**Try it**: Bring together every line in the data that includes "agent".
***** Data shown
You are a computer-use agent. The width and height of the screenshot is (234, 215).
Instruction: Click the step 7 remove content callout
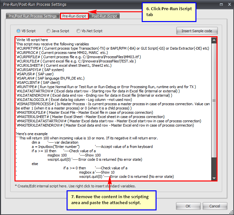110,200
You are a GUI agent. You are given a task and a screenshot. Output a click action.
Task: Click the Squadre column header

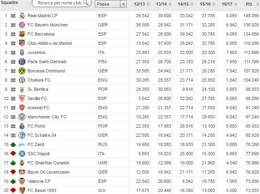coord(10,3)
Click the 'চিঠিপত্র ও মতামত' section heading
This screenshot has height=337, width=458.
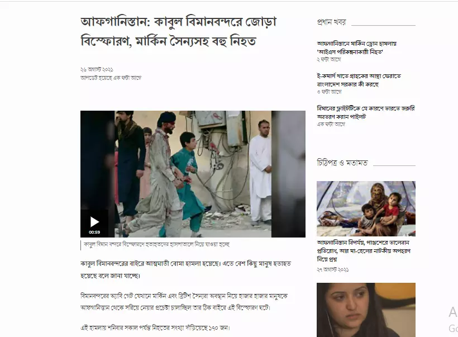(x=342, y=163)
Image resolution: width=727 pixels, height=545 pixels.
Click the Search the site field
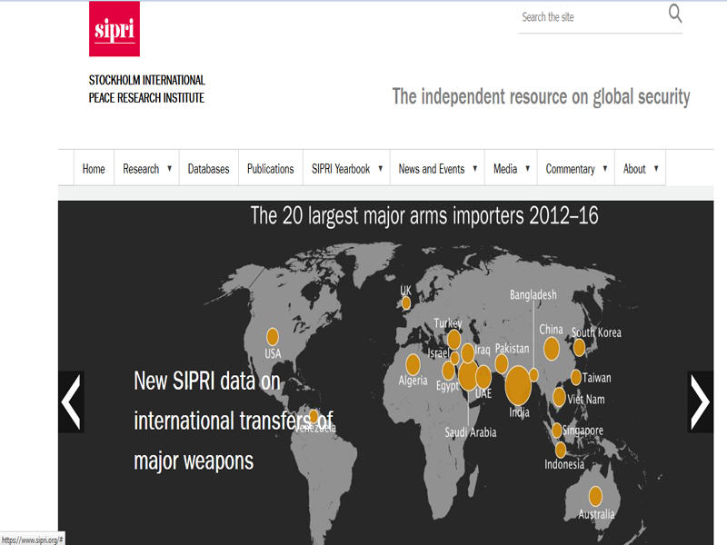591,17
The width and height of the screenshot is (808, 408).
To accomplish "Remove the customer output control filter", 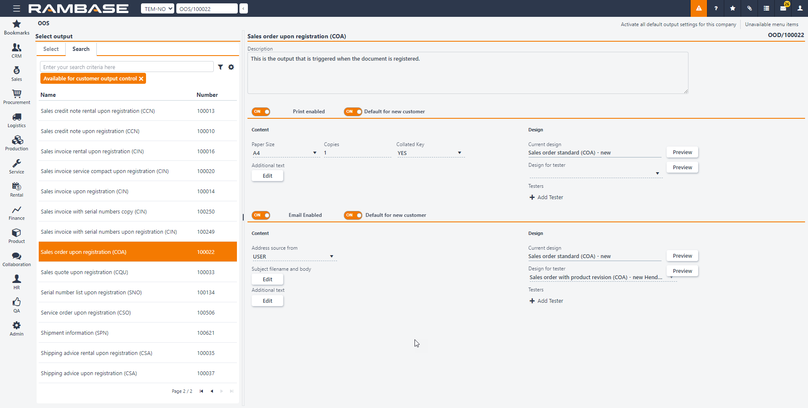I will pos(141,79).
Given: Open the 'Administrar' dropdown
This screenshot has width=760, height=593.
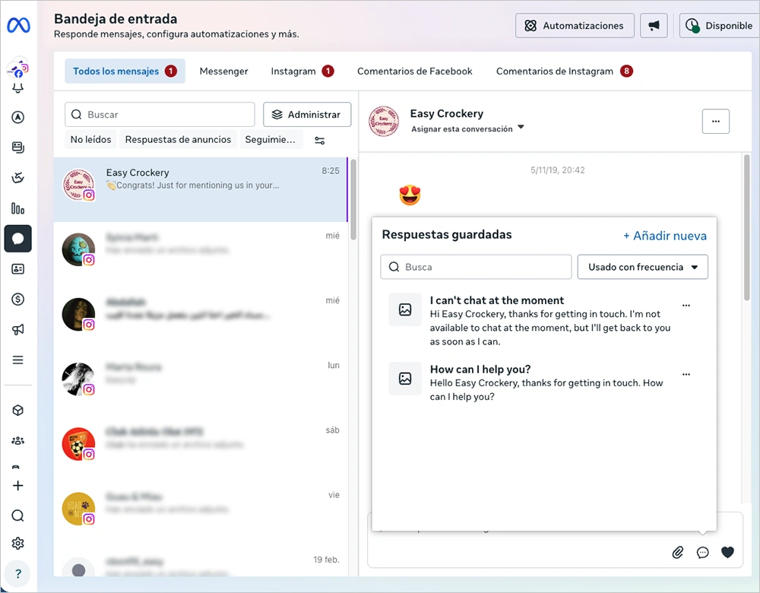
**********
**Exercise result**:
You are a computer-use agent. The width and height of the screenshot is (234, 215).
You are a GUI agent. You are given a task and a screenshot. Output a click action.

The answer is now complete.